## [PROBLEM]
Return, in their exact form, the lines that lie between the start of the data below and the line containing "Given: Click the Exclude label", with both ends included.

## [TASK DATA]
---------------

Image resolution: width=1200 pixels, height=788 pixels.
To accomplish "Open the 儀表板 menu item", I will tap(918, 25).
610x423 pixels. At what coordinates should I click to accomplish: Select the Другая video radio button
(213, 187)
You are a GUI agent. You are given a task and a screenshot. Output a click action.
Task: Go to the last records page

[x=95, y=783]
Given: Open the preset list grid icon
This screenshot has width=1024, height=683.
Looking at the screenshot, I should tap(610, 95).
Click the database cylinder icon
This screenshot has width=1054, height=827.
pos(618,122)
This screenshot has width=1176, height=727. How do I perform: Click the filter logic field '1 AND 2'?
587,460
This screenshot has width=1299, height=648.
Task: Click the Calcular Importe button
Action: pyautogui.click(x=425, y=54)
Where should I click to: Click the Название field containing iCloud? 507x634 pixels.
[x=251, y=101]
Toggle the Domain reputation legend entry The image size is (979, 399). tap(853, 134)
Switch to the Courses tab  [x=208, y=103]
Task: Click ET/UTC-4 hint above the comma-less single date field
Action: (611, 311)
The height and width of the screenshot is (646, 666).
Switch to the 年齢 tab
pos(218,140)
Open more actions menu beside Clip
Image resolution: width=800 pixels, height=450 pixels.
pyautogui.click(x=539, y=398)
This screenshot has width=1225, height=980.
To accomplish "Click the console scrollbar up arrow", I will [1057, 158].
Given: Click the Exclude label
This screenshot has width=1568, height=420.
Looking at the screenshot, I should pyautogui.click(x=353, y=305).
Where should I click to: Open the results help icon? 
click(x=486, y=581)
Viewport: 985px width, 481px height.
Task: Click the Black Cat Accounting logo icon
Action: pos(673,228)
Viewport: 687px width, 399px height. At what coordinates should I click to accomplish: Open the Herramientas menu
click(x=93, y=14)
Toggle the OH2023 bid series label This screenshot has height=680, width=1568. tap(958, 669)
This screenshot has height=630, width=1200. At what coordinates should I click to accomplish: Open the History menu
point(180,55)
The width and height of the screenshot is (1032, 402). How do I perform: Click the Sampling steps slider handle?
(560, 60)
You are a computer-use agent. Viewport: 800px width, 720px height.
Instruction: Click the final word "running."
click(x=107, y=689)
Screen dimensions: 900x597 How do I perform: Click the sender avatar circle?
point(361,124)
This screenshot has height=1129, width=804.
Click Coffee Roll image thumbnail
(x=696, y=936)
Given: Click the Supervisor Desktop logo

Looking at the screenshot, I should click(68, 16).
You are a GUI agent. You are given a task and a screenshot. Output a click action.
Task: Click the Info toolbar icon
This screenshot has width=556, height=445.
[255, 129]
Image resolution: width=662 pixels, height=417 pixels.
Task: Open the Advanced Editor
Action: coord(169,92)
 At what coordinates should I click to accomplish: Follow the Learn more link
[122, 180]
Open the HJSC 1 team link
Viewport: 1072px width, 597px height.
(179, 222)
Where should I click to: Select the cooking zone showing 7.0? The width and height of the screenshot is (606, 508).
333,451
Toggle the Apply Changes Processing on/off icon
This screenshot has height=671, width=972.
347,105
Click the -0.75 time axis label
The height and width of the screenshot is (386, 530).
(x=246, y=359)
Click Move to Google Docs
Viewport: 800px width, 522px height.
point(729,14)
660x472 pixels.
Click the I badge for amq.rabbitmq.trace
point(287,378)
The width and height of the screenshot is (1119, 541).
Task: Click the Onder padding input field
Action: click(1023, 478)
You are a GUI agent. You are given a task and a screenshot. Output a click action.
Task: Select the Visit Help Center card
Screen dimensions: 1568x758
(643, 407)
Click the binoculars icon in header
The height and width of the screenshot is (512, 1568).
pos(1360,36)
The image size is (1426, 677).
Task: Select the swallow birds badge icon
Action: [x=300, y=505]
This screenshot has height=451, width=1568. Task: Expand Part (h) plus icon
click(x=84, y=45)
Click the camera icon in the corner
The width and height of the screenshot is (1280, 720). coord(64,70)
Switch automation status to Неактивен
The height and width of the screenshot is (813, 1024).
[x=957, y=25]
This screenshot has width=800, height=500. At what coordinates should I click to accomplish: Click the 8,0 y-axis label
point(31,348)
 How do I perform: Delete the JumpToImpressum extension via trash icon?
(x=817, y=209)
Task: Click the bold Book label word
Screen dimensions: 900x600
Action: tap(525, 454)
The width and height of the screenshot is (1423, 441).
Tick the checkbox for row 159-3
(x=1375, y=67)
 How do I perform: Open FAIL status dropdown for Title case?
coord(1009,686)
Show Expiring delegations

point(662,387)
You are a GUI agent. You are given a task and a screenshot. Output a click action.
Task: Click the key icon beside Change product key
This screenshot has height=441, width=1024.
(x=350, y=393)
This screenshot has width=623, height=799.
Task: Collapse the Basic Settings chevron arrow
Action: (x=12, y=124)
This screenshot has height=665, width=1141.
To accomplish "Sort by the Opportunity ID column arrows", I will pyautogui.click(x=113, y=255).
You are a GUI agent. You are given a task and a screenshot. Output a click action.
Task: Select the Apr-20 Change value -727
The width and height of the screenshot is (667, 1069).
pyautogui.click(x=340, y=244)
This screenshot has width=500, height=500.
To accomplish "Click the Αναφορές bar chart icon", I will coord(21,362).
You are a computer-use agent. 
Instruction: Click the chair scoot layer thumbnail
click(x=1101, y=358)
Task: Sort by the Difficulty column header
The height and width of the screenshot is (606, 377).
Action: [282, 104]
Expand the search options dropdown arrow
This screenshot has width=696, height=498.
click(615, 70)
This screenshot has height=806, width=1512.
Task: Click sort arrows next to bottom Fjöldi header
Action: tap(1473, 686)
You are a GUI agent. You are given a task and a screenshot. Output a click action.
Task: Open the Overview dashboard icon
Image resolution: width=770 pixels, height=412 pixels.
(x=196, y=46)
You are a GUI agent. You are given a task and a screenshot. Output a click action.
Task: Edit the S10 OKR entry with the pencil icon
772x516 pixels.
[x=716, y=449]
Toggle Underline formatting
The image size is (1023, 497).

---------------

## [TASK RESULT]
Image resolution: width=1200 pixels, height=788 pixels.
To accomplish "Open the 儀表板 menu item", I will tap(918, 25).
610x423 pixels. At what coordinates should I click to accomplish: Select the Другая video radio button
(213, 187)
You are a GUI agent. You are given a task and a screenshot. Output a click action.
Task: Go to the last records page

[x=95, y=783]
Given: Open the preset list grid icon
This screenshot has width=1024, height=683.
Looking at the screenshot, I should tap(610, 95).
Click the database cylinder icon
This screenshot has width=1054, height=827.
pos(618,122)
This screenshot has width=1176, height=727. How do I perform: Click the filter logic field '1 AND 2'?
587,460
This screenshot has width=1299, height=648.
Task: Click the Calcular Importe button
Action: pyautogui.click(x=425, y=54)
Where should I click to: Click the Название field containing iCloud? 507x634 pixels.
[x=251, y=101]
Toggle the Domain reputation legend entry The image size is (979, 399). tap(853, 134)
Switch to the Courses tab  [x=208, y=103]
Task: Click ET/UTC-4 hint above the comma-less single date field
Action: (611, 311)
The height and width of the screenshot is (646, 666).
Switch to the 年齢 tab
pos(218,140)
Open more actions menu beside Clip
Image resolution: width=800 pixels, height=450 pixels.
pyautogui.click(x=539, y=398)
This screenshot has width=1225, height=980.
To accomplish "Click the console scrollbar up arrow", I will [1057, 158].
Given: Click the Exclude label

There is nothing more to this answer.